Many activists say industry super has not been nearly vigilant enough in holding the directors of companies in which they invest accountable for their decision-making.

Company directors would beg to differ. Between the industry funds and the hedge funds, there’s barely time for a nap during board meetings these days.

Executives also suffer a multitude of indignities as newly alert directors suddenly start asking difficult questions about, say, whether blowing up sacred rock shelters is a good idea or whether bonuses are really in order this year.

As company executives tend to be Liberal voters, it’s perhaps no surprise their agenda is reflected in party policy.
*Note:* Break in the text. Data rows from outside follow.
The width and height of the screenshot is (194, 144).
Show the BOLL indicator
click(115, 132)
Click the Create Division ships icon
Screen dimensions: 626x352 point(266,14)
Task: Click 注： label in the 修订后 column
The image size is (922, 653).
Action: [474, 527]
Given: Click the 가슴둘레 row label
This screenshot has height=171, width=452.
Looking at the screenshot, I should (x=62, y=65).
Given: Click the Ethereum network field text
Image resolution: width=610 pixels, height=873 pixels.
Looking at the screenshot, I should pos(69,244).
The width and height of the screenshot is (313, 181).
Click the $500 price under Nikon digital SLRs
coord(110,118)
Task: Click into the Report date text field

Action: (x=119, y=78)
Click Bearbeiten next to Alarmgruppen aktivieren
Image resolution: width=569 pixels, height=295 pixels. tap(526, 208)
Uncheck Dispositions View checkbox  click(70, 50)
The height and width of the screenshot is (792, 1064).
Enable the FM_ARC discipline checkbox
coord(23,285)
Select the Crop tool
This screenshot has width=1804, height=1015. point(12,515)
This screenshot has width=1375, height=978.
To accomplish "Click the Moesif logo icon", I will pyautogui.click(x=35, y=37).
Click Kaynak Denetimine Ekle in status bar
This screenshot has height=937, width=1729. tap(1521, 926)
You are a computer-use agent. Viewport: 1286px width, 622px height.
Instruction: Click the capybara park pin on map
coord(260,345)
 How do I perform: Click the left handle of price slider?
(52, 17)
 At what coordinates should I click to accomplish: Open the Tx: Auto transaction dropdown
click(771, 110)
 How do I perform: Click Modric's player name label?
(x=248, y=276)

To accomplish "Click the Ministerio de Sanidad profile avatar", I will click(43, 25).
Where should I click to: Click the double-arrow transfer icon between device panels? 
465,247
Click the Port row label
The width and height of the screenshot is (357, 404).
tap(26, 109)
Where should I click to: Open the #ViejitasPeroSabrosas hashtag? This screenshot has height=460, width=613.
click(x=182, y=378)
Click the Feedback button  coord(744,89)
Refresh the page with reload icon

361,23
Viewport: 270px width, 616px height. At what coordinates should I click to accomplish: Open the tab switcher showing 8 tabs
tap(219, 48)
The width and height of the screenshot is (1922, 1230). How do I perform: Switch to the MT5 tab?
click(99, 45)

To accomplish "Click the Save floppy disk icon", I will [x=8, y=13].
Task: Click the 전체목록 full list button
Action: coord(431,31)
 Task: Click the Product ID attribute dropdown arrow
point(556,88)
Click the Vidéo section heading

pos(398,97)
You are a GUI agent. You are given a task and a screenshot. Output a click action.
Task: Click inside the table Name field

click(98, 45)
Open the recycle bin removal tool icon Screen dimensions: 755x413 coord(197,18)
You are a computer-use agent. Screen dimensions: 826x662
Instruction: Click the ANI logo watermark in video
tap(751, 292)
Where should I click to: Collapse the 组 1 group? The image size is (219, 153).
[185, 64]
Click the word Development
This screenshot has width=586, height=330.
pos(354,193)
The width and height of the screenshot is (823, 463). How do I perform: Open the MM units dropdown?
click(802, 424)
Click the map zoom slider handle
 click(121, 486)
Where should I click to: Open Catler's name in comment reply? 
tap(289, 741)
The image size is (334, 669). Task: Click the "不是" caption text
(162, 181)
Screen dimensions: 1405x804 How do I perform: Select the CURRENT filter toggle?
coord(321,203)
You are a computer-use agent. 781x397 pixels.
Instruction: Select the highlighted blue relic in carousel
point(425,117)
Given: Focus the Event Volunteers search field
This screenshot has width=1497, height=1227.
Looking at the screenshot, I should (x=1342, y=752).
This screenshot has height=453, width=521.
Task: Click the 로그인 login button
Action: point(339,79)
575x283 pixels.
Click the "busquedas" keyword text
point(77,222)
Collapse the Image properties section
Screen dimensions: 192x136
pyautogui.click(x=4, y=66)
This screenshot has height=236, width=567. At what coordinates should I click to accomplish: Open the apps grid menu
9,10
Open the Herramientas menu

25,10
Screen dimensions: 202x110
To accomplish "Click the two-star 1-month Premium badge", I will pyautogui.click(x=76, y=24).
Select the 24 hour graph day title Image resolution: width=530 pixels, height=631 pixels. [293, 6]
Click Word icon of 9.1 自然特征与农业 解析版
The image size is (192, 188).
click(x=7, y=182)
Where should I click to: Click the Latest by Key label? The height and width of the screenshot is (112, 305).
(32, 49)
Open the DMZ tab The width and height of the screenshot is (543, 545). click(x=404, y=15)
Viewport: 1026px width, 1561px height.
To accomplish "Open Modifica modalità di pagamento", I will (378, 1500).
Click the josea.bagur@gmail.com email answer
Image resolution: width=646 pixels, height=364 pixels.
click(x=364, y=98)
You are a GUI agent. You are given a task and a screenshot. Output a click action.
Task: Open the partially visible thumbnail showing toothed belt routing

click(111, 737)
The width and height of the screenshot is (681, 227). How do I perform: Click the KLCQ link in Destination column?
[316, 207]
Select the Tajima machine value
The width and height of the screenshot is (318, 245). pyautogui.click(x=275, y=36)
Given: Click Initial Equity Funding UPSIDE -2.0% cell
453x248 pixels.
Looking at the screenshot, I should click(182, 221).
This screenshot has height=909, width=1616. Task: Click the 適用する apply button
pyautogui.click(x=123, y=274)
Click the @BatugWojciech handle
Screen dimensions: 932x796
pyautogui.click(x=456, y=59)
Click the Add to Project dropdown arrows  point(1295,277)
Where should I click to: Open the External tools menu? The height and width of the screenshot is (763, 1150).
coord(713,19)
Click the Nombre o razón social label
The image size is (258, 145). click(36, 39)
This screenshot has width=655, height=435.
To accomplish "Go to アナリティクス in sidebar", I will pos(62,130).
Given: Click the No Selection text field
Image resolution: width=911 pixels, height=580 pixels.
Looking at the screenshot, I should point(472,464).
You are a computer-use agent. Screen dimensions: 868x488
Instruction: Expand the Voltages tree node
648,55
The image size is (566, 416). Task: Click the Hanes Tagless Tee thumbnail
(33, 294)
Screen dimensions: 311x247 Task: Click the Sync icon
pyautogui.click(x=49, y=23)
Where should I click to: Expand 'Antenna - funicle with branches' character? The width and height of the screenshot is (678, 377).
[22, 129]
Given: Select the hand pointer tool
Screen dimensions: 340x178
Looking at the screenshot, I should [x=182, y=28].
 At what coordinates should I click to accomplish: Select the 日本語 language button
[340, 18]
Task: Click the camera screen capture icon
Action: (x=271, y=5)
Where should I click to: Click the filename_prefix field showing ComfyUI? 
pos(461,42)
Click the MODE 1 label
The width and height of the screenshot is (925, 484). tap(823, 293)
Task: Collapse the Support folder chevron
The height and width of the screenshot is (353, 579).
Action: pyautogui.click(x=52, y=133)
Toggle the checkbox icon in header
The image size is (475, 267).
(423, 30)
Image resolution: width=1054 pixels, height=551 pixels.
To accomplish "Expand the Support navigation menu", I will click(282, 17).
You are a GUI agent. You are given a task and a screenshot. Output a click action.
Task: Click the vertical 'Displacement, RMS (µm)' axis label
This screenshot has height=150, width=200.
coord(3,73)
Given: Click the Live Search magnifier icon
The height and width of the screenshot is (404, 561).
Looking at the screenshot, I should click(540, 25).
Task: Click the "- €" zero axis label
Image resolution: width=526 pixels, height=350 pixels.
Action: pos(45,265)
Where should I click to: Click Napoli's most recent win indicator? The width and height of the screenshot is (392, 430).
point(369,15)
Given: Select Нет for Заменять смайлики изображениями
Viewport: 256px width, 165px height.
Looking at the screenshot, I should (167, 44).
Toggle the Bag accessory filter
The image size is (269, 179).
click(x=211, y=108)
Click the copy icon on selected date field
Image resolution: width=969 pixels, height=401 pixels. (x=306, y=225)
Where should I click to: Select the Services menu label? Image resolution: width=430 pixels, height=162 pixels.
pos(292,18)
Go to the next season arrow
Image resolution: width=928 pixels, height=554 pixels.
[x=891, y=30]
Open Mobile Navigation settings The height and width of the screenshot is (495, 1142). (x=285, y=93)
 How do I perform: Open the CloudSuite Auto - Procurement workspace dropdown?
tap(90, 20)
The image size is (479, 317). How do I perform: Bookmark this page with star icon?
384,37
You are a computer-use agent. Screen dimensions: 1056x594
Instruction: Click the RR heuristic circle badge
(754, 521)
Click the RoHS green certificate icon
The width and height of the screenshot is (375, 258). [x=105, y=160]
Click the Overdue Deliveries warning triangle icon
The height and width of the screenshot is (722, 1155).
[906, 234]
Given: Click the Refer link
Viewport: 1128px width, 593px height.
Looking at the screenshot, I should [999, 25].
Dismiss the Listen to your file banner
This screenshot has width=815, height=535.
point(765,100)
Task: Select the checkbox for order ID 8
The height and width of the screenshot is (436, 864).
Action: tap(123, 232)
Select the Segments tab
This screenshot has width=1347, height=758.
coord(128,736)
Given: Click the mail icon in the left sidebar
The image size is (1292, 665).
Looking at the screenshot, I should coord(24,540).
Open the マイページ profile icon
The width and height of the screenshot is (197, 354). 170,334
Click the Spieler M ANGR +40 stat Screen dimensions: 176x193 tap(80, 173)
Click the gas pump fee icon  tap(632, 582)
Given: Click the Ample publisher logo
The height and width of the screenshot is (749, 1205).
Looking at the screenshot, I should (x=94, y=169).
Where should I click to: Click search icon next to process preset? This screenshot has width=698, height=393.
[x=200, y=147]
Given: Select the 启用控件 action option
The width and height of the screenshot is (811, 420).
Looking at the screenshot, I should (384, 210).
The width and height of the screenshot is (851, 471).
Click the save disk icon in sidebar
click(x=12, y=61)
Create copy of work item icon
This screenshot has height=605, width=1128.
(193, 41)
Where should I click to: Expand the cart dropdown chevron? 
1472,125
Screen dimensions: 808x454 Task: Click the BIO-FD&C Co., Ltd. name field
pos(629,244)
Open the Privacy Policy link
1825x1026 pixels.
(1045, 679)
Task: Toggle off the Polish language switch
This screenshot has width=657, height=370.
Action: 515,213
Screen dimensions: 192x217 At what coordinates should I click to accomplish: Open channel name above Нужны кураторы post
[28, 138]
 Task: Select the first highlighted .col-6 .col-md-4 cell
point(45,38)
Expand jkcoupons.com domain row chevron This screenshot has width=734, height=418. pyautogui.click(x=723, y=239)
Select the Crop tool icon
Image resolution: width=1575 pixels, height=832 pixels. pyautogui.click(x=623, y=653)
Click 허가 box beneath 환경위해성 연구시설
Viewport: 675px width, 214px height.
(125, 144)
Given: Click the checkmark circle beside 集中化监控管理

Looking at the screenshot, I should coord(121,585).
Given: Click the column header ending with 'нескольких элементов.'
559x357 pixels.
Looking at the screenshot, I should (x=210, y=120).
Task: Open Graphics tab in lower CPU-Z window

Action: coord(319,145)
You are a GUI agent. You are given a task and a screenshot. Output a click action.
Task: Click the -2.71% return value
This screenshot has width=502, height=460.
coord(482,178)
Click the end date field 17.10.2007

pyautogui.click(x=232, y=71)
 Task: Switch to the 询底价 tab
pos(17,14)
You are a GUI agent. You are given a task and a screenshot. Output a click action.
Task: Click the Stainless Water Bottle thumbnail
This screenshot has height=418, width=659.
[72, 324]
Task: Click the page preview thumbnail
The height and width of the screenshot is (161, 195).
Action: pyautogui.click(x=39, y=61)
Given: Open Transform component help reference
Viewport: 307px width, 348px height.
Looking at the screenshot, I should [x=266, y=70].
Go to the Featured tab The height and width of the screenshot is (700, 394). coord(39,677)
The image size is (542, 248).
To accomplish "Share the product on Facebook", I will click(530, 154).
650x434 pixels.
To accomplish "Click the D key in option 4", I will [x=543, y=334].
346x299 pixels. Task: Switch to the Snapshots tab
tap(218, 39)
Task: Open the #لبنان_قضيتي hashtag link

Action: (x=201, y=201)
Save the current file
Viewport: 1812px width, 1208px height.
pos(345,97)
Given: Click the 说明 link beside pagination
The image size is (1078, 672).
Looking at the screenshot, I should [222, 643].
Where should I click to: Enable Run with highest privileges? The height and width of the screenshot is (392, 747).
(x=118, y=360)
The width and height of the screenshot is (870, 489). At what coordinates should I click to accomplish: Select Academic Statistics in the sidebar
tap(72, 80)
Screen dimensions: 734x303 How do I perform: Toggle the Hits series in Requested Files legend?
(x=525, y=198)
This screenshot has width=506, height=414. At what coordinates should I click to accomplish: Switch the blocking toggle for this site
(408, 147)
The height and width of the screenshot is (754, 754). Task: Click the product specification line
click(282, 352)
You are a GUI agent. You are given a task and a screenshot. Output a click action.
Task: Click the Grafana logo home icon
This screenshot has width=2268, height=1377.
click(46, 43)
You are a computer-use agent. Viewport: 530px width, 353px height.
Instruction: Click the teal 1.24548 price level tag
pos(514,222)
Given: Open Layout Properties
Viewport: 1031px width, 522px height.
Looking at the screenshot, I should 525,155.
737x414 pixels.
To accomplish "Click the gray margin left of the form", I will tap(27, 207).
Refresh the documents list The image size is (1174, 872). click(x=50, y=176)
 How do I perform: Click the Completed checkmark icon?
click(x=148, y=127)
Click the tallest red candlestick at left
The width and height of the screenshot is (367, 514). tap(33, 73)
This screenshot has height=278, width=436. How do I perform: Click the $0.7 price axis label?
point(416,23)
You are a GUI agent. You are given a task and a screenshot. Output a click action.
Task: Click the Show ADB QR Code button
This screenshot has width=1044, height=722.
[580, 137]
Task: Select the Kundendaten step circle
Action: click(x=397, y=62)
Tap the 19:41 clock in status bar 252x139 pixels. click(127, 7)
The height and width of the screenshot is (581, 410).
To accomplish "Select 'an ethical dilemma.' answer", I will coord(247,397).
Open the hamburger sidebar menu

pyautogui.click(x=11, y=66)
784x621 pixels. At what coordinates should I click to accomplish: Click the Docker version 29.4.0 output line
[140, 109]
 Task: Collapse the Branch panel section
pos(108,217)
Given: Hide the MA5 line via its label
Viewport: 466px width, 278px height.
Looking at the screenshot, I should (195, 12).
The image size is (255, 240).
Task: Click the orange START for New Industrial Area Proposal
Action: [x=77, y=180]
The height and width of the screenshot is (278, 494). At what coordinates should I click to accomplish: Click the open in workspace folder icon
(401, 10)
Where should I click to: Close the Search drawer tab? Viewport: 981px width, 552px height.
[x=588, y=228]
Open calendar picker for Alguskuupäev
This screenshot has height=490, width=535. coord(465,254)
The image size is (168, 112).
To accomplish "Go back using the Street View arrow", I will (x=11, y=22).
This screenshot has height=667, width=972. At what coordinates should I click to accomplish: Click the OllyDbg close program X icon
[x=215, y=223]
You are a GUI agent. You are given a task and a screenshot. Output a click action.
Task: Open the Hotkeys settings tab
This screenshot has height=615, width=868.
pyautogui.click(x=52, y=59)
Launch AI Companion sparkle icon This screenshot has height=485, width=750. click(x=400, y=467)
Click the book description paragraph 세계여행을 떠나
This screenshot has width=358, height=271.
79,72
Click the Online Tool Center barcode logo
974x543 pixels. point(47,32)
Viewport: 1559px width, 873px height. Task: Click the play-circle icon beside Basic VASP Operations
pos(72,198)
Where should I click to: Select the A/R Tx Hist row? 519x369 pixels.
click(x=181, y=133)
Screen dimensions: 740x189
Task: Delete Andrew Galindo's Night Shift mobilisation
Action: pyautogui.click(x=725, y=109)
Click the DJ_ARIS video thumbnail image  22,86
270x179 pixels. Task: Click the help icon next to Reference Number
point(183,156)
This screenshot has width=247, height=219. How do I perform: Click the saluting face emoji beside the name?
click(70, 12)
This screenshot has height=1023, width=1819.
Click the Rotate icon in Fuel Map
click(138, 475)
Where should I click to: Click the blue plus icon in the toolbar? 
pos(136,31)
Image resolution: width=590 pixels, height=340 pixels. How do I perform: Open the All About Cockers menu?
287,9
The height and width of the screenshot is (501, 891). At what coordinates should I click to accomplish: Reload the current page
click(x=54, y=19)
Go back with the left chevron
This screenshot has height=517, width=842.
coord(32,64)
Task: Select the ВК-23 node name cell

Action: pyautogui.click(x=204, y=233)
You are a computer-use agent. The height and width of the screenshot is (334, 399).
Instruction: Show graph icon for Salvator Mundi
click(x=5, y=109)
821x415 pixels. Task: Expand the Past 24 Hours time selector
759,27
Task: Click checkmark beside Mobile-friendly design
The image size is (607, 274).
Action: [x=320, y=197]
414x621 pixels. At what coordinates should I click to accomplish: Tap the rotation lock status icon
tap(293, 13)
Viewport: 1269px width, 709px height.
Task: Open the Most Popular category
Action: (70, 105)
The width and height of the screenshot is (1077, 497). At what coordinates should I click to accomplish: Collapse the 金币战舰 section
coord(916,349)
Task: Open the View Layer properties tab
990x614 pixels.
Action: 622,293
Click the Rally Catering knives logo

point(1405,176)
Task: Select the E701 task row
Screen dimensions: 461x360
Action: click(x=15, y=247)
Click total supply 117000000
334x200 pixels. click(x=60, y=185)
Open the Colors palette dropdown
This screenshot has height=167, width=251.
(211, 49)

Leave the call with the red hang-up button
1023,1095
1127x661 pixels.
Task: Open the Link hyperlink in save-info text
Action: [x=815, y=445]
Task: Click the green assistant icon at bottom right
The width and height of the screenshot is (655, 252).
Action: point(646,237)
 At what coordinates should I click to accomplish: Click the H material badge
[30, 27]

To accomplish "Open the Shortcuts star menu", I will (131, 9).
The only real change is that those interests no longer so perfectly align with those of capital.

There are limits to this thesis, of course.

For example, coal fetishism among the Nationals and rural Liberals needs to be accommodated, through the government backing a George Christensen-led push to have parliament inquire into the unwillingness of banks to lend to coal companies and projects.

And the banks themselves remain both a potent source of capital and political lobbying, as can be seen from their victory in persuading Frydenberg to quash responsible lending laws after the “wagyu and shiraz” case.

While the banks are fleeing superannuation after copping a flogging at the hands of Hayne, the broader finance sector is still able to field powerful battalions in the fight against industry super in what amounts to a case of capital-on-capital violence.

But nonetheless, an understanding of the shifting power dynamics within Australia’s financial world goes a long way towards explaining what Frydenberg has been up to – and why we can expect more of the same in the new year.